高さを調節できる手持ちタイプのスタビライザーです。ハイアングル・ローアングルの切り替えをスムーズにおこなえるのが特徴。ボディ素材はカーボンファイバーを採用しており、耐久性に優れているのも魅力です。

ハンドル部分には、ゴム製のグリップを搭載。また、本体重量が約2kgと軽量ながら、最大荷重約3kgに対応しているのも魅力です。

FLYCAM スタビライザーアーム&ベスト CMFT-AV

安定した体勢で撮影をおこなえるボディマウント型のスタビライザーです。軽量かつ耐久性のある素材を採用。
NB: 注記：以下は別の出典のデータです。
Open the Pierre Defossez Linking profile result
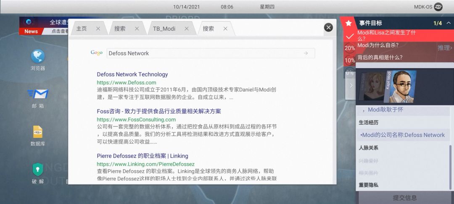(142, 156)
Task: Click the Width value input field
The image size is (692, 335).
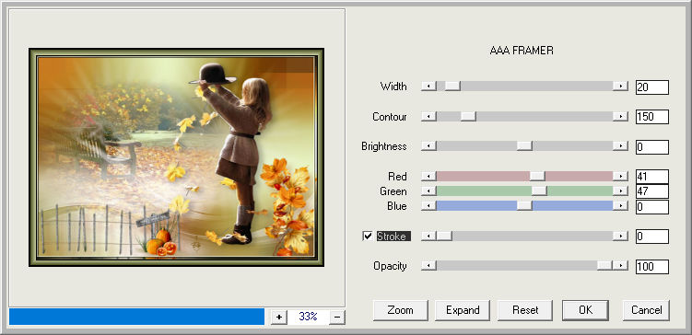Action: 652,87
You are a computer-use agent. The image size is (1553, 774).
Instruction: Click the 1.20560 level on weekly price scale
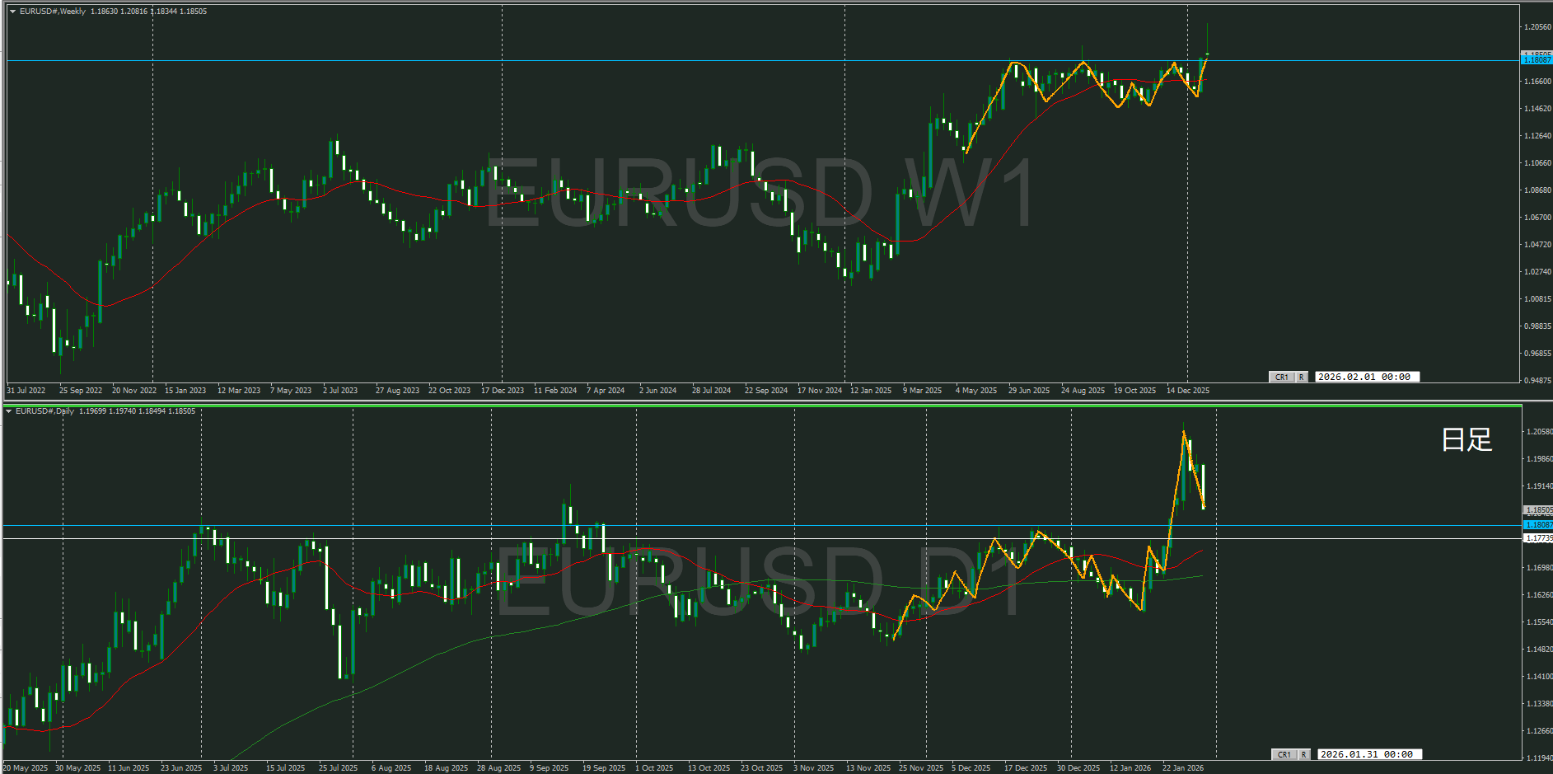coord(1537,27)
ベストには、通気性を備えたやわらかいパッドを入れているのがポイントです。

ベストに付属しているチェストプレートとストラップは、身体の大きさに合わせて調節可能。また、簡単に組み立てられる設計なので、準備から撮影開始までスムーズにおこなえます。

Neewer カメラショルダーリグ 10089728

肩に乗せて撮影できるショルダータイプのスタビライザーです。やわらかいゴム製のショルダーパッドは、肩の圧力を軽減するので、動画撮影時の安定性を高められます。

クイックリリースプレートの高さを気軽に調節可能。また、レールロッドにクイックリリースプレートをスライドすると、レンズを調節せずにズーム撮影ができます。